Dataset records

# # #

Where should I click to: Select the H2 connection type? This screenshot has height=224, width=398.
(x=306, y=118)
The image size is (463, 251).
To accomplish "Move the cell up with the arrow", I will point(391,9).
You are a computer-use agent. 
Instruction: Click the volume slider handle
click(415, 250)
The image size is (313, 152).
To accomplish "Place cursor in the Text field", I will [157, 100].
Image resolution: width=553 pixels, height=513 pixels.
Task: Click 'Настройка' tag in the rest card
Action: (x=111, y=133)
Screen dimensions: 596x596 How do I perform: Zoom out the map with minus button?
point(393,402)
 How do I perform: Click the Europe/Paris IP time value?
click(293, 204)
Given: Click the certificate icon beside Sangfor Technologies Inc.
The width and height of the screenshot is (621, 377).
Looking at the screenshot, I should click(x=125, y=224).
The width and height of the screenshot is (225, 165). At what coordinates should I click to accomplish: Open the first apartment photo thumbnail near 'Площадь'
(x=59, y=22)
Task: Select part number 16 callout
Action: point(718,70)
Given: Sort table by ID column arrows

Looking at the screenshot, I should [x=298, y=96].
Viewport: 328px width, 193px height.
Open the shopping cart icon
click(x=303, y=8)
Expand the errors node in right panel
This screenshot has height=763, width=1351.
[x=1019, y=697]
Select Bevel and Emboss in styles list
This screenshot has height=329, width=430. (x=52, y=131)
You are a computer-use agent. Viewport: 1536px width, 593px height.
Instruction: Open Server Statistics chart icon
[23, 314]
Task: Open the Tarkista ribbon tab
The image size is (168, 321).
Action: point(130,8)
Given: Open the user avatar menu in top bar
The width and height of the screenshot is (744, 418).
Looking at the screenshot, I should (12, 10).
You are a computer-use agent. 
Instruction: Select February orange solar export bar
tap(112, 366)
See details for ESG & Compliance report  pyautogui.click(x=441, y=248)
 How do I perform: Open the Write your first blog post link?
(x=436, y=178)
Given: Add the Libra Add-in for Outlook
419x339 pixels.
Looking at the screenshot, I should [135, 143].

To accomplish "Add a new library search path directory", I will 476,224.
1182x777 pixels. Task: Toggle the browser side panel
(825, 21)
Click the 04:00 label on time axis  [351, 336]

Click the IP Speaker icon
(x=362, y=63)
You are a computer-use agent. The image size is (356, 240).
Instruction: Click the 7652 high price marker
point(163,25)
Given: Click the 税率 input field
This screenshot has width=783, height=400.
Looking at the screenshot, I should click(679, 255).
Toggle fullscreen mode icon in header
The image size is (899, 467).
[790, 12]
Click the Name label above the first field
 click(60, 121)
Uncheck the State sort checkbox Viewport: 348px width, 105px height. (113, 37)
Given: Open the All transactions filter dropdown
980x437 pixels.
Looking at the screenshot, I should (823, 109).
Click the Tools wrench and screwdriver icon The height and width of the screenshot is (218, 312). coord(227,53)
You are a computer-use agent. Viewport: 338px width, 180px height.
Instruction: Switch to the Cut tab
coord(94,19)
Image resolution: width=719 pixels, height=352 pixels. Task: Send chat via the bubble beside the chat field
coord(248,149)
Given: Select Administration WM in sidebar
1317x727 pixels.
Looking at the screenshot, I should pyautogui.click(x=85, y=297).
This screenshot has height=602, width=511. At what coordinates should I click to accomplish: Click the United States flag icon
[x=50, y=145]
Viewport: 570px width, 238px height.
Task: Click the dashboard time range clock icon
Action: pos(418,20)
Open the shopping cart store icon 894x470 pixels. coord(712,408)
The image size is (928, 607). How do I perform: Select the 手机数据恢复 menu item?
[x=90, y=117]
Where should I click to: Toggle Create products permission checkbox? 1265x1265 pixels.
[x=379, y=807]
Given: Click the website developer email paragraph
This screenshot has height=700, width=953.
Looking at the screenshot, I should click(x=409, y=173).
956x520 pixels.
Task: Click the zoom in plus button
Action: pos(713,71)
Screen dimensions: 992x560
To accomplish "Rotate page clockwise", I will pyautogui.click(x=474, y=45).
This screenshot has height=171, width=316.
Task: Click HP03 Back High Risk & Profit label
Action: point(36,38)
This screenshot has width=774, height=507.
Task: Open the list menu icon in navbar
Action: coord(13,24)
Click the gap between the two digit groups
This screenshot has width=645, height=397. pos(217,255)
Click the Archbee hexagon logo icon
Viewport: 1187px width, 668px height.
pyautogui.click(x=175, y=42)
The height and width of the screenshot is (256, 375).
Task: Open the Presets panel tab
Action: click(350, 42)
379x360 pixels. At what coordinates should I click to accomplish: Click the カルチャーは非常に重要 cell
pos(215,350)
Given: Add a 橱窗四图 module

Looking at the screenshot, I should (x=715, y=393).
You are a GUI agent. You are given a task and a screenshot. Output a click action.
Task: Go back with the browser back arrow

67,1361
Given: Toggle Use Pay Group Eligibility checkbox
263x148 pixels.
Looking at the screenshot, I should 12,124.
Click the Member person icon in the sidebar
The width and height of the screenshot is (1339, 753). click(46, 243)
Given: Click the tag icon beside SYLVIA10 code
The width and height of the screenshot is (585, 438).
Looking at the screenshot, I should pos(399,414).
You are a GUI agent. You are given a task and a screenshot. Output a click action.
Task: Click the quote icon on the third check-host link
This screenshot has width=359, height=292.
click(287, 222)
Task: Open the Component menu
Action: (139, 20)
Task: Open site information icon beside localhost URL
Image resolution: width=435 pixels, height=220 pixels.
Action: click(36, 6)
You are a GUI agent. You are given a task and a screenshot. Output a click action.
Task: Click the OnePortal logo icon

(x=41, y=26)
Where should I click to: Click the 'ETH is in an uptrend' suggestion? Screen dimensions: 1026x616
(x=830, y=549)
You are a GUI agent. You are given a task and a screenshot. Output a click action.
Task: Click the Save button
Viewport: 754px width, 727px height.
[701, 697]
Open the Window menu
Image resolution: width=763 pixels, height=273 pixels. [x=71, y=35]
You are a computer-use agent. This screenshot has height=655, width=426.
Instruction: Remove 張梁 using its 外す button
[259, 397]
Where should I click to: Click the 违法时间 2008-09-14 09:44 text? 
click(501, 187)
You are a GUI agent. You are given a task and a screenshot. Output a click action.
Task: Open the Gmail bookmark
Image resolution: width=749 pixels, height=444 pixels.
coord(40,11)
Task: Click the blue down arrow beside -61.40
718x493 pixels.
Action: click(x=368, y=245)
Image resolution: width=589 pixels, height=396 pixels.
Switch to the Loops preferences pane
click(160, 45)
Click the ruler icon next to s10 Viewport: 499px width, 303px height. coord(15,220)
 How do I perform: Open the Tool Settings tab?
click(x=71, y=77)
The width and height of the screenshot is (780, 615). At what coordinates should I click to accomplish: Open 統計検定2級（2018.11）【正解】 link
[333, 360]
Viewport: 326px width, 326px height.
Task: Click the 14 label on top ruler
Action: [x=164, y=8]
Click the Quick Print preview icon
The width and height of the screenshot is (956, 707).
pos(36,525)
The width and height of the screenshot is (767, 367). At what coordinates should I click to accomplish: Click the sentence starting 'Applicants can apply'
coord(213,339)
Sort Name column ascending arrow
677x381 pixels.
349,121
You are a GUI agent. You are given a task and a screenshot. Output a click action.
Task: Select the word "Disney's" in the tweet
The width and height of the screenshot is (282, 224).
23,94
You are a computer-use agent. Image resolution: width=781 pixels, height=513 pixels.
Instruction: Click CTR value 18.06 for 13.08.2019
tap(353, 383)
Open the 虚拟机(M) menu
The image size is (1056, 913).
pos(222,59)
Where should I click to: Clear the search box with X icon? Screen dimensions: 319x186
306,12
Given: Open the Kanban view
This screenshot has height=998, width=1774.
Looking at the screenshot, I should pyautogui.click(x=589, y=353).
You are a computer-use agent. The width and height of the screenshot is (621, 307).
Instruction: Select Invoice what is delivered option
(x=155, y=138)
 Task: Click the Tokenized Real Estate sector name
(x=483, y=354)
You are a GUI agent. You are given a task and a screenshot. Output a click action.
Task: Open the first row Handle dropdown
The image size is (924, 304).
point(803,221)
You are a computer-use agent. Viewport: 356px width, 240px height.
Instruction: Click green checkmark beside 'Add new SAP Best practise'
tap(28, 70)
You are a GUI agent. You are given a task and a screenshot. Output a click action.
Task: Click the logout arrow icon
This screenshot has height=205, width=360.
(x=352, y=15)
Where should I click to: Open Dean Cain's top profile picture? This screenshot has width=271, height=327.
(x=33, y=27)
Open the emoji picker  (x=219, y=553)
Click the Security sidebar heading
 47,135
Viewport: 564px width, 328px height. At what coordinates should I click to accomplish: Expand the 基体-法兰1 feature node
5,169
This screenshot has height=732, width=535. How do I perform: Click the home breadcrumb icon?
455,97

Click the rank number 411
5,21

# # #

Exercise objective: Look over the data above and show each line that contains "dropdown".

Solution to this task:
Given: Open the All transactions filter dropdown
Task: Open the first row Handle dropdown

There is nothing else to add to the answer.